Tuberculosis (TB)

“Totally Drug-Resistant” tuberculosis: a WHO consultation on the diagnostic definition and treatment options

21-22 March 2012

Background

Within a year of the first reports of extensively resistant TB (XDR-TB) in 2006, isolated cases were reported in Italy that had resistance to all first-line anti-TB drugs (FLD) and second-line anti-TB drugs (SLD) that were tested. In 2009, a cohort of 15 patients in Iran was reported which were resistant to all anti-TB drugs tested. The terms ‘extremely drug resistant’ (‘XXDR-TB’) and ‘totally drug-resistant TB’ (‘TDR-TB’) were given by the respective authors reporting this group of patients. Recently, a further 4 patients from India with ‘totally drug resistant tuberculosis (‘TDR-TB’) were described, with subsequent media reports of a further 8 cases.

The term ‘totally drug resistant’ has not been clearly defined for tuberculosis. While the concept of ‘total drug resistance’ is easily understood in general terms, in practice, in vitro drug susceptibility testing (DST) is technically challenging. XDR-TB severely reduces the options for treatment although they have not been studied in large cohorts. Treatment options for XDR-TB patients who have resistance to additional second-line anti-TB drugs are even more limited.

In order to facilitate discussion and to make surveillance consistent, an initial step was for WHO and partners to develop consensus on whether a new definition for ‘totally drug-resistant TB’ was needed or not, and if so, what the definition might be. The treatment options of XDR-TB patients who have resistance to additional second-line anti-TB drug as well as the steps required to make such treatment available, also required discussion. The Stop TB Department of WHO therefore convened a technical consultation in Geneva on 21-22 March 2012, back-to-back with an Expert Group meeting evaluating existing DST methods for first- and second-line anti-TB drugs.

Meeting objectives

  • To provide an overview of current information on XDR-TB and XDR-TB with additional drug resistance;
  • To review the feasibility and implications of a definition to cover the most severe patterns of resistance;
  • To review treatment options for patients with XDR-TB and XDR-TB cases with additional drug resistance.

Main conclusions

  • Reports of tuberculosis (TB) patients with severe patterns of drug resistance are increasing and present clinicians with a formidable challenge.

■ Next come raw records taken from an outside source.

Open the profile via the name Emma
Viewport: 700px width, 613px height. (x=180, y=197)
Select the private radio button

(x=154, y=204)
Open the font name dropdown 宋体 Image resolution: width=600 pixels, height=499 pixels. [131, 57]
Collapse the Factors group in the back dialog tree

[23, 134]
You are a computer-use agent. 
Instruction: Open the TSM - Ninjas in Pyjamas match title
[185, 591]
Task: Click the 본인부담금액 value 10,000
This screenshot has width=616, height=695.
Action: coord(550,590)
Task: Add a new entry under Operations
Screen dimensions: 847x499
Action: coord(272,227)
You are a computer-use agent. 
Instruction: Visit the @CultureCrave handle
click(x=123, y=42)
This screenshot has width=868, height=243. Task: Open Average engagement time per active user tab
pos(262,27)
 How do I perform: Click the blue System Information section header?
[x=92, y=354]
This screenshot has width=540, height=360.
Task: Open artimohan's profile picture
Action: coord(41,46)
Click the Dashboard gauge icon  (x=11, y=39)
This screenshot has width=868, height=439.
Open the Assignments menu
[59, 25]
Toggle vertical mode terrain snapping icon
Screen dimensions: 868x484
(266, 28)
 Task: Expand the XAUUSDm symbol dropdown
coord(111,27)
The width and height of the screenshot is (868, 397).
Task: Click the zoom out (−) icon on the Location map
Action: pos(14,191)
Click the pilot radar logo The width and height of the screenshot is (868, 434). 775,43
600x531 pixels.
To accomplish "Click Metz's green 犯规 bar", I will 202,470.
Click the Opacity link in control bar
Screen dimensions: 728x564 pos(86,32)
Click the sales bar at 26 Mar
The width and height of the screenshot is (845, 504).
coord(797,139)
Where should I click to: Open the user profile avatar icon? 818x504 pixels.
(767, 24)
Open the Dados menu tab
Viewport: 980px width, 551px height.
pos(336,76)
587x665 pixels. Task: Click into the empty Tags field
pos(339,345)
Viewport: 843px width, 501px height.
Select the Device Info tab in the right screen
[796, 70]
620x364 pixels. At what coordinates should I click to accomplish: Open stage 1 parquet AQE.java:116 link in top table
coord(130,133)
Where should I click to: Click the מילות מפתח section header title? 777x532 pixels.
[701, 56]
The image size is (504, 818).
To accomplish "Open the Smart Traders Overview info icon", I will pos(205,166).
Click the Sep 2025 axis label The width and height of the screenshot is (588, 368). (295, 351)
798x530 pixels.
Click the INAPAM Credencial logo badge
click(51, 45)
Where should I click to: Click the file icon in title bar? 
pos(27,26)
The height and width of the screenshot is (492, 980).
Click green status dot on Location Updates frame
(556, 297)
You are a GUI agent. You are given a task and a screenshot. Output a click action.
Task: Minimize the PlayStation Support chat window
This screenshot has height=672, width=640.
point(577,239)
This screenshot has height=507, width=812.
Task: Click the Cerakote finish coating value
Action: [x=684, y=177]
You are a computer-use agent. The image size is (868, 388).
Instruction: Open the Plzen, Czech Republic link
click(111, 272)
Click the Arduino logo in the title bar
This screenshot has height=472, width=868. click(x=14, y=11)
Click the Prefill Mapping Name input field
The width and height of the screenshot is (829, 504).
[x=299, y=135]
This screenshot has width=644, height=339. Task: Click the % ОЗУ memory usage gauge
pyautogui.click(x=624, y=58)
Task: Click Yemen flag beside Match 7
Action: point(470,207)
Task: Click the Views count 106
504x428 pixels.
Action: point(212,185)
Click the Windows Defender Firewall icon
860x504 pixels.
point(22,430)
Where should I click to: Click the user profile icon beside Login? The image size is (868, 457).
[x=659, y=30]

However, a new definition of resistance beyond extensively drug-resistant TB (XDR-TB ) is not recommended, given technical difficulties with drug susceptibility testing (DST) of many anti-TB medicines, insufficient evidence to link such DST results to treatment outcomes of patients, and the lack of standardised DST methods for several anti-TB drugs (including new investigational compounds);
  • DST for drugs used to define multidrug-resistant (MDR) and XDR-TB are accurate and reproducible. The methods and critical concentrations for determining resistance are standardised. As a new recommendation, all injectables and all fluoroquinolones should routinely be tested in specimens from confirmed MDR-TB patients to screen for XDR-TB. Moxifloxacin should be tested at two concentrations to guide use of the drug in ofloxacin-resistant patients;
  • DST for all other drugs remains problematic for technical reasons (eg. drug instability in solution, drug binding to proteins in the media, low pH requirements, etc). Some drugs can only be tested in specific media and with specific laboratory supplies, requiring specialist training. For some drugs (particularly Group 5 and new investigational drugs) no methods exist. Countries are therefore not advised to invest resources in developing new or additional laboratory capacity for DST of these drugs. Increased investment into research is needed to develop standardised DST methods;
  • Molecular DST offers promise for DST and may be superior to current reference standards (phenotypic methods). However, mutations conferring resistance are not all known (and very limited for most second-line drugs) and testing is technically demanding and expensive. As a result molecular DST cannot replace phenotypic methods yet, with the exception of those molecular tests endorsed by WHO for rapid rifampicin resistance detection. Research to identify mutations conferring resistance should be accelerated and increased investment is needed to develop new tests;
  • WHO will promote initiatives for early collaboration among pharmaceutical companies producing investigational new TB drugs to use these drugs in novel combination regimens and to facilitate their introduction into clinical settings;
  • The compassionate use of new TB drugs in patients with advanced forms of drug-resistant TB, and for whom other treatment options are limited, will require collaboration between national TB control programmes, Ministries of Health and pharmaceutical companies to ensure that the necessary regulatory frameworks are in place to facilitate access while preventing the development of resistance to the new drugs as a result of misuse;
  • There is a pressing need for properly conducted studies evaluating head-to-head comparisons of available DST methods, in different epidemiological settings, and linked to patient management and clinical outcomes. WHO will take the lead in providing guidance on the evidence which national TB control programmes and other implementing partners need to collect on patients being treated for drug-resistant TB and ensure that these data provide a more robust knowledge base to inform future policy decisions.